First century believers who had abandoned good works for salvation were being pressured to earn God’s favor by law keeping. Paul asked these Galatian believers, “Are ye so foolish, having begun in the Spirit, are ye now made perfect by the flesh?,” Galatians 3:3.
Is sanctification accomplished by our works or is it the result of His work? It is actually a combination of both. Then, what is His part and what is our part? Initially, sanctification isn’t what we do externally, as much as it is who we became internally. It is an “inside job” that gradually produces increasing, observable evidence, Romans10:3. Ignorance of our position is one of the main reasons that we fail in our practice, Romans 7:15. Paul addresses this ignorance three times by the phrase, “Know ye not,” Romans 6:3, 16; 7:1. We must know our holy position and His holy presence if we are to have a holy practice. Ignorance must be removed by understanding our sin nature and our positional relationship with our Savior. Then, consistent interaction with His Spirit will accomplish our practical sanctification.
In chapter seven, Paul wants us to know both the righteousness of God’s law and the unruliness of our sin nature, Romans 7:14. He uses an unequally yoked marriage to illustrate our past dysfunctional relationship between God’s law as the perfect husband and the complete barrenness of our sinful flesh to produce spiritual fruit, Romans 7:1-3. Even Paul despaired in this struggle and signaled heaven with the S.O.S, “who shall deliver me from the body of this death?,” Romans 7:24. With the Spirit’s assurance, he exclaimed the victory through Jesus, “I thank God through Jesus Christ our Lord,” Romans 7:25a.

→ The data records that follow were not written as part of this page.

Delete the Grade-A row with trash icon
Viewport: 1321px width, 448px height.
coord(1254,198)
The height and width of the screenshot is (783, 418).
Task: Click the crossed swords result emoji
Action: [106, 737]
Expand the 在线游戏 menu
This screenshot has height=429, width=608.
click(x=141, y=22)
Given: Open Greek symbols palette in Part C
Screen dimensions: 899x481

Three keys to the process of sanctification are; “know,” “reckon,” and “yield,” Romans 6:6,9, 11, 13. First, we must know the “flesh.” The flesh, our sinful nature, the “old man,” Romans 6:6, possesses “no good thing,” Romans 7:18. We must know that the Spirit baptized us into Christ’s body when we were born again, as clearly seen in 1 Corinthians 12:13 “For by one Spirit are we all baptized into one body, whether we be Jews or Gentiles.”
It is crucial to grasp that we became part of His death on the cross at faith, not in the baptistery! “Baptized into his death,” Romans 6:3, happens at salvation. It is illustrated in water baptism. It is a relief to know that our fleshly nature is still present, but it doesn’t have a monopoly on us. “Our old man is crucified with him, that the body of sin might be destroyed, that henceforth we should not serve sin. For he that is dead is freed from sin,” Romans 6:6, 7. We must know our new position in Christ. We became one with Him in death that “like as Christ was raised up from the dead by the glory of the Father, even so we also should walk in newness of life,” Romans 6:4. Even with this position of new life, we have the freedom to either yield as servants “of sin unto death, or of obedience unto righteousness,” Romans 6:16.

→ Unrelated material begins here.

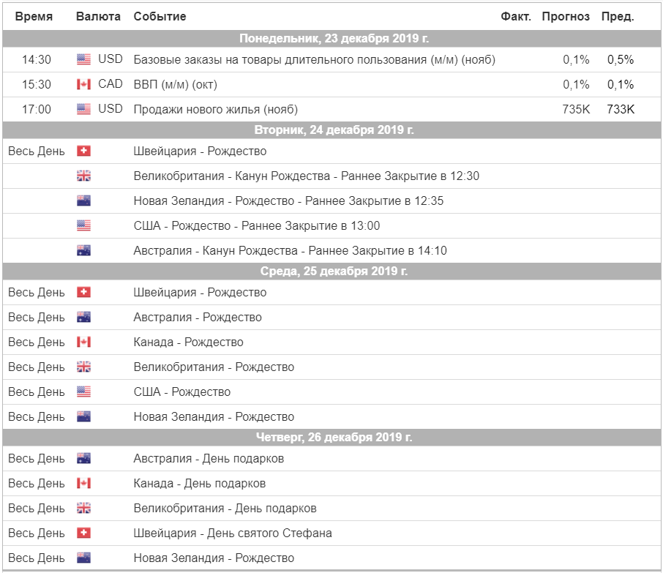This screenshot has width=663, height=573.
Task: Click the Swiss flag for День святого Стефана
Action: point(83,533)
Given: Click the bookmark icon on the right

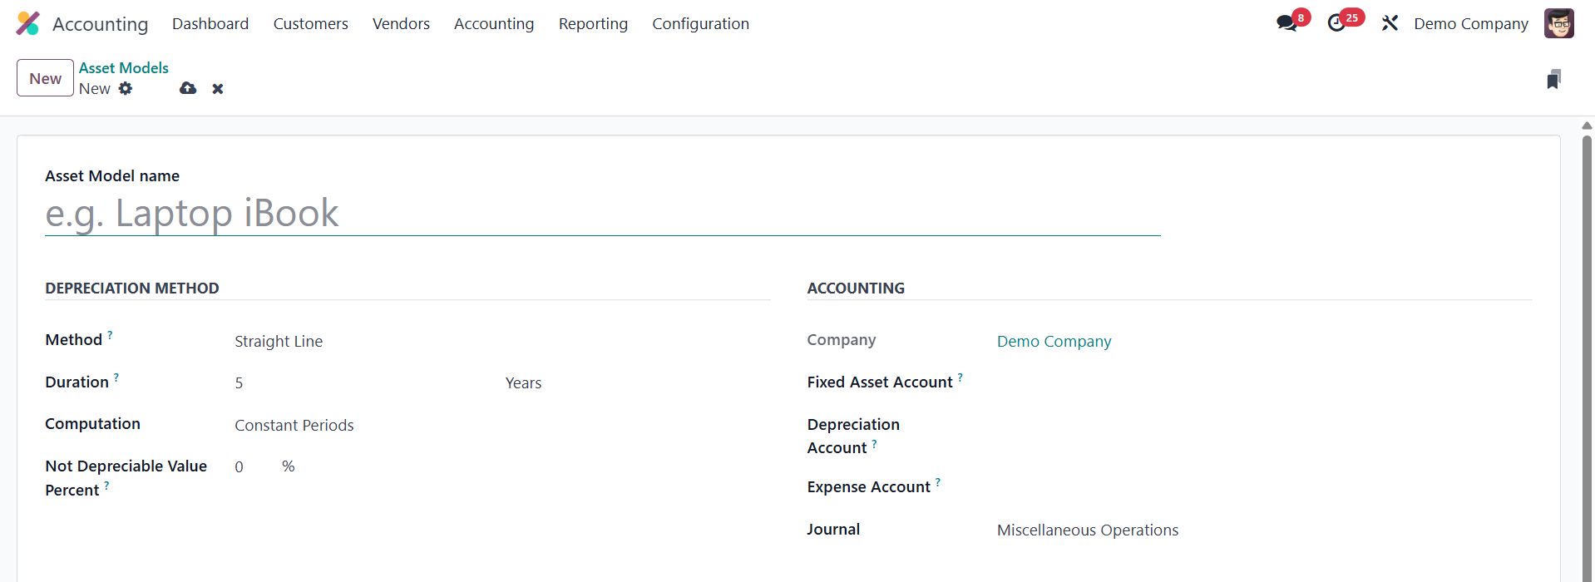Looking at the screenshot, I should (1553, 79).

Now that we “know” our position of deadness to the sin nature and our new union with the life of Christ, we must “reckon” it as a reality, Romans 6:11. We are to affirm that in relationship with Him; we are dead to sin and alive to God. We struggle with the tension between the indicative tense of our position, “He that is dead is freed,” Romans 6:7, and the imperative commands in our practice, “Let not sin reign,” Romans 6:12. We can “walk in newness of life,” Romans 6:4. Paul is saying that our new life has become both a positional reality and a practical possibility. Only by the empowering presence of God’s Spirit can the imperative become a probability, in our life.3 The Spirit encourages us to “yield,” or surrender, to His will and volunteer our “members” as “instruments” and as “servants” of righteousness to God, Romans 6:13. Then our members can become servants, practicing God’s righteousness unto holiness, Romans 6:19. We must learn to perpetually yield to His Spirit that “dwelleth in you,” Romans 8:9,11.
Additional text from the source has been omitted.